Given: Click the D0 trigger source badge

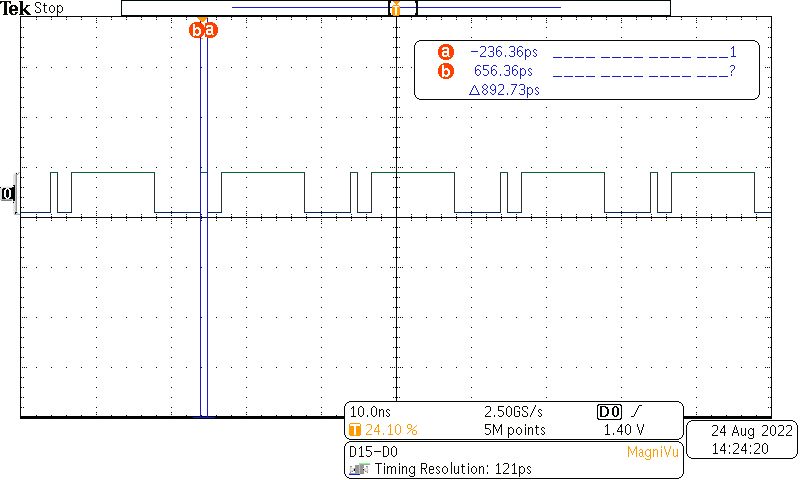Looking at the screenshot, I should (x=609, y=412).
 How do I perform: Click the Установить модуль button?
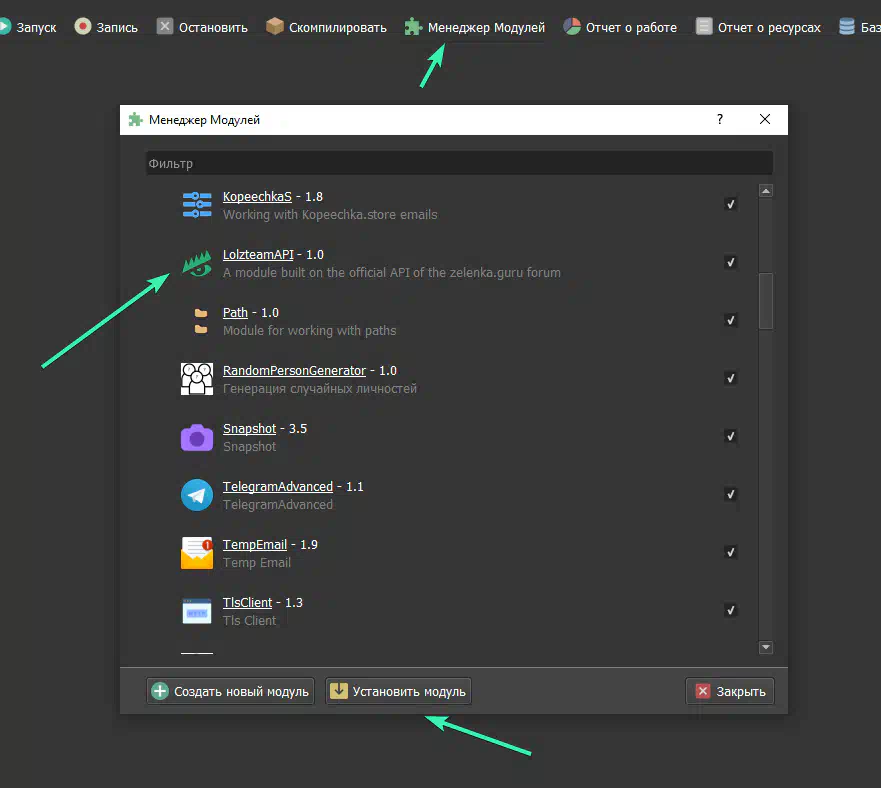(x=398, y=691)
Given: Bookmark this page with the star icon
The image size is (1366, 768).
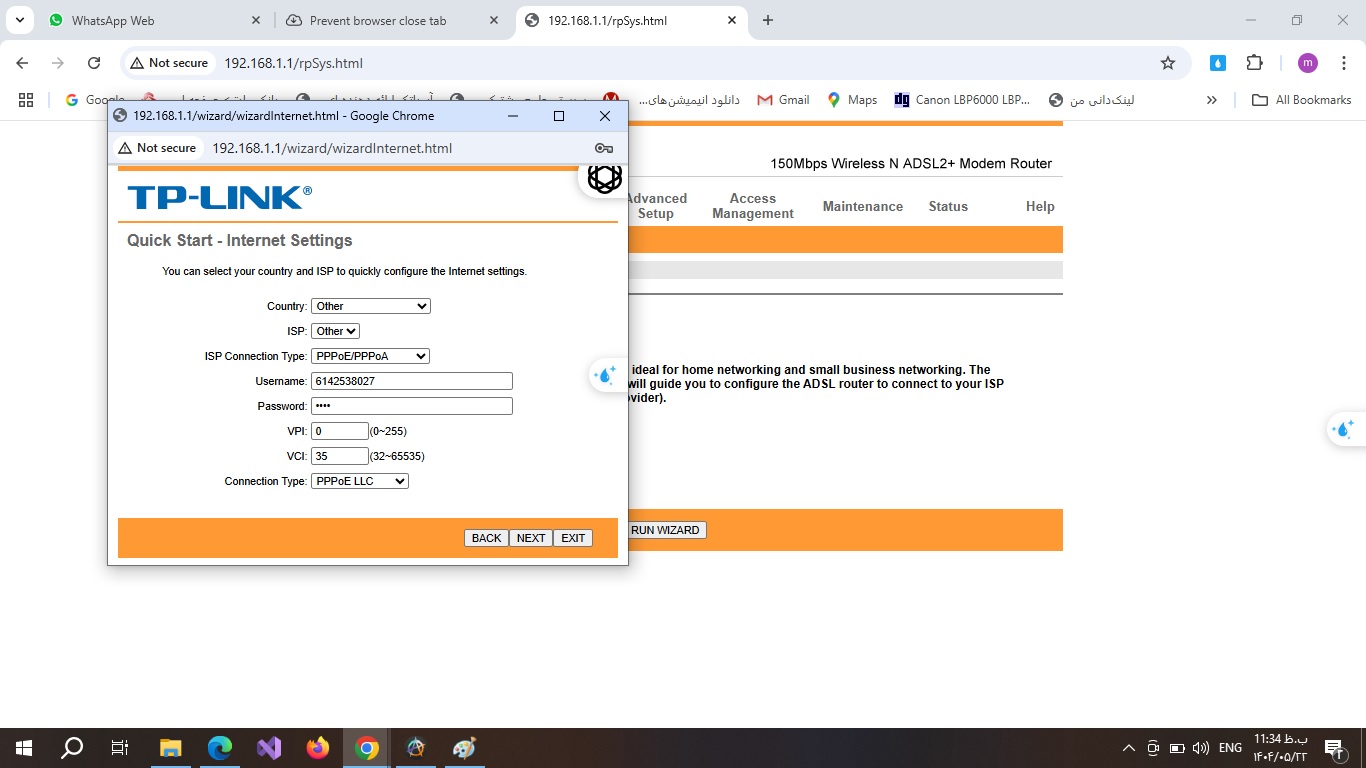Looking at the screenshot, I should coord(1167,63).
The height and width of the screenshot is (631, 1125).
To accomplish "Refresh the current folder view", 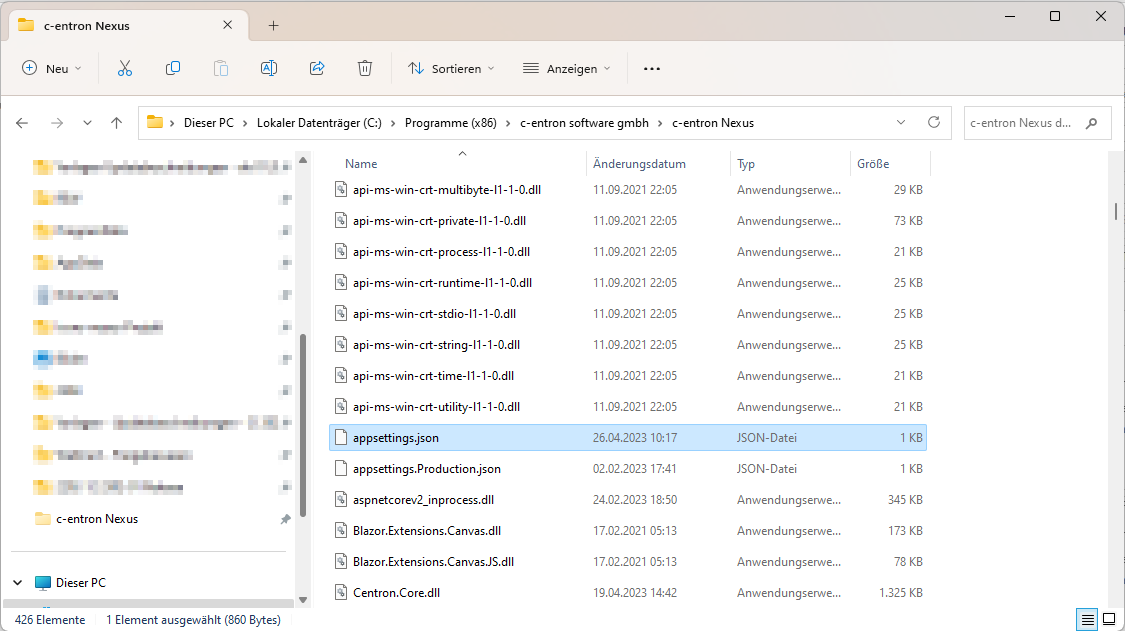I will click(933, 123).
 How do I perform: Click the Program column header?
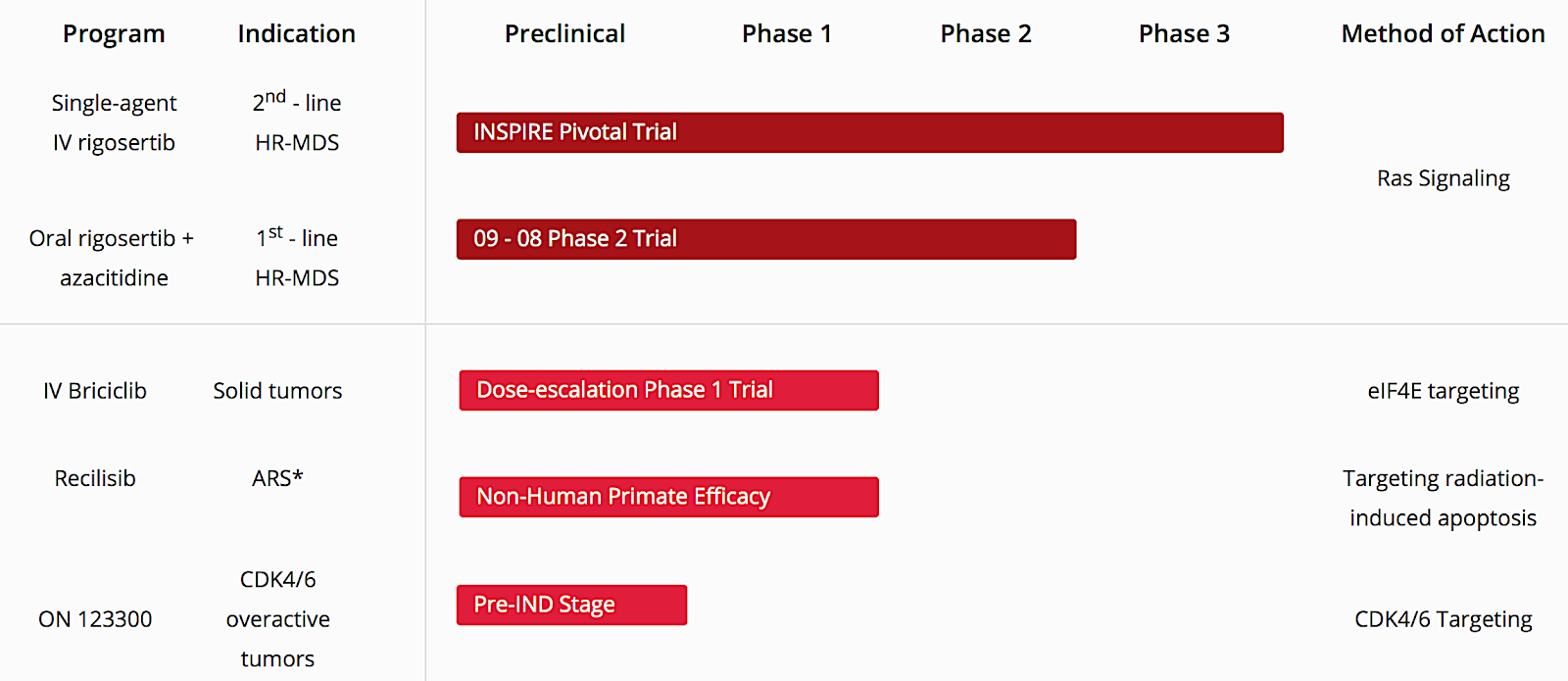[114, 34]
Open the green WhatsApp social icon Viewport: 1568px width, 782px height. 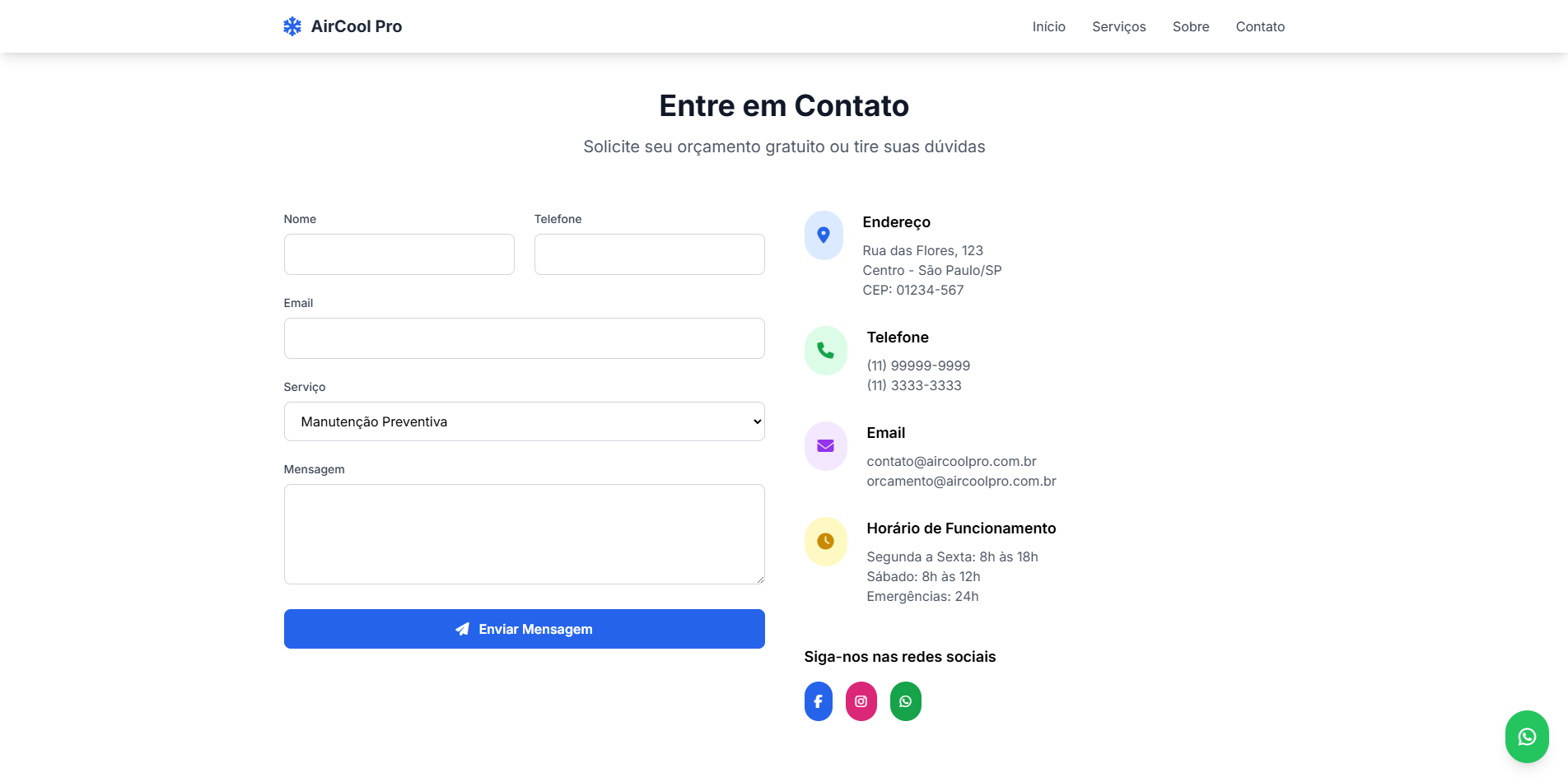906,701
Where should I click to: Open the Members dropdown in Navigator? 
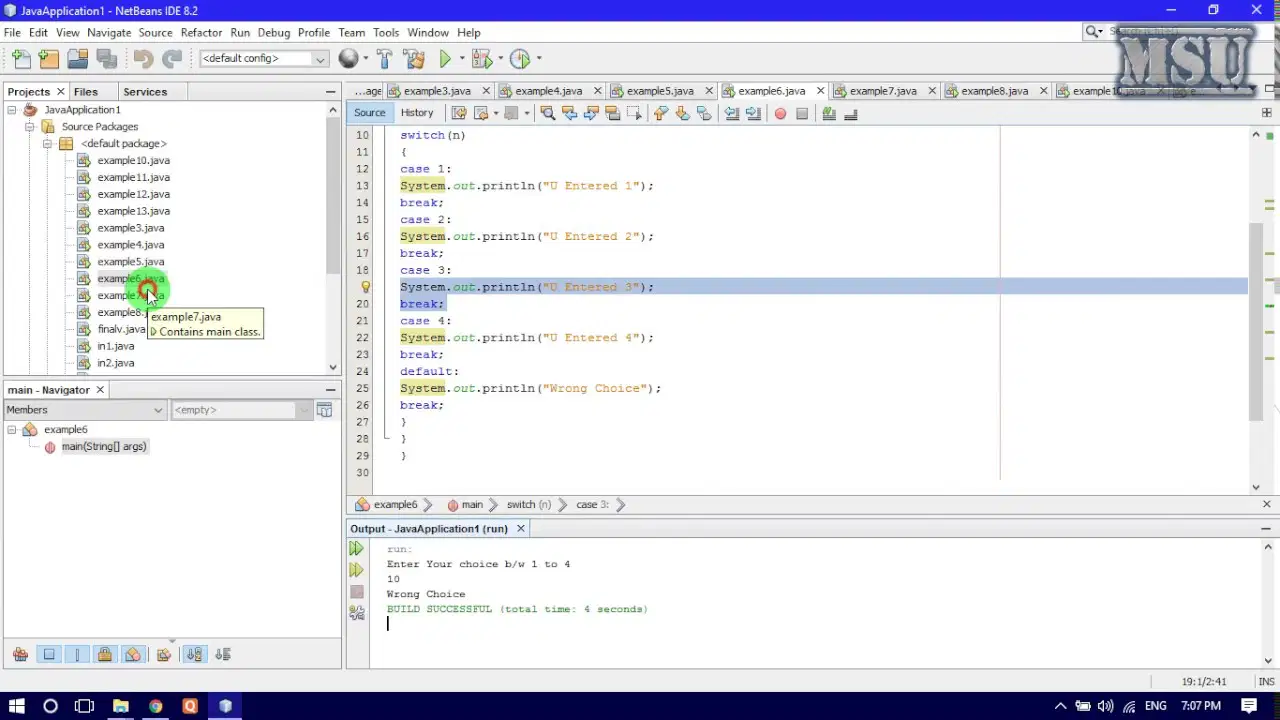84,410
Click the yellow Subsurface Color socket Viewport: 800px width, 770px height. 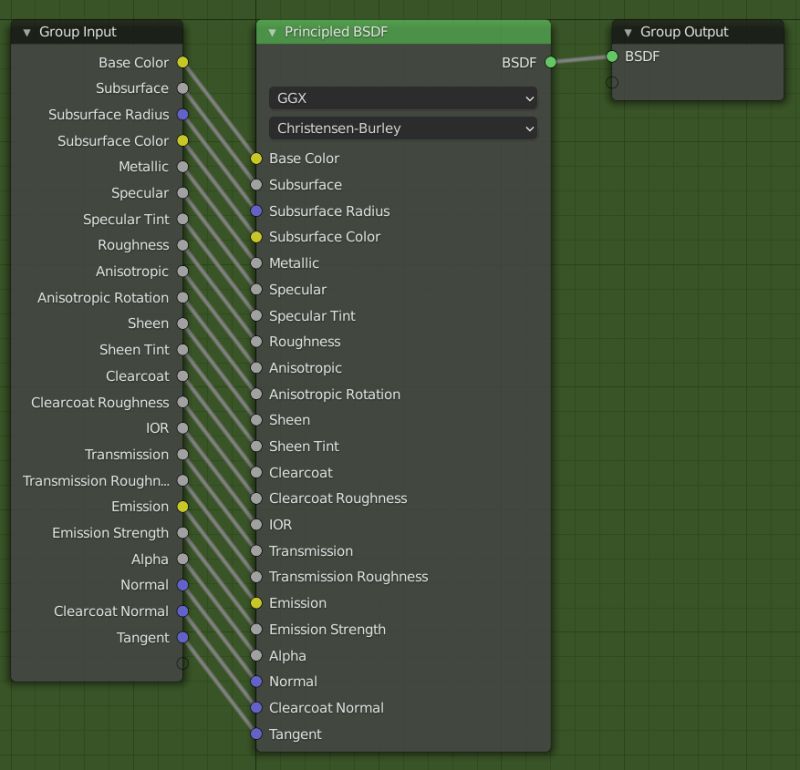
**********
Written exercise: Copy out the material from its first line through the line containing "(x=398, y=691)", with both ends included. Omit the pictures.

Output:
Given: Click the D0 trigger source badge

Looking at the screenshot, I should (x=609, y=412).
 How do I perform: Click the Установить модуль button?
(x=398, y=691)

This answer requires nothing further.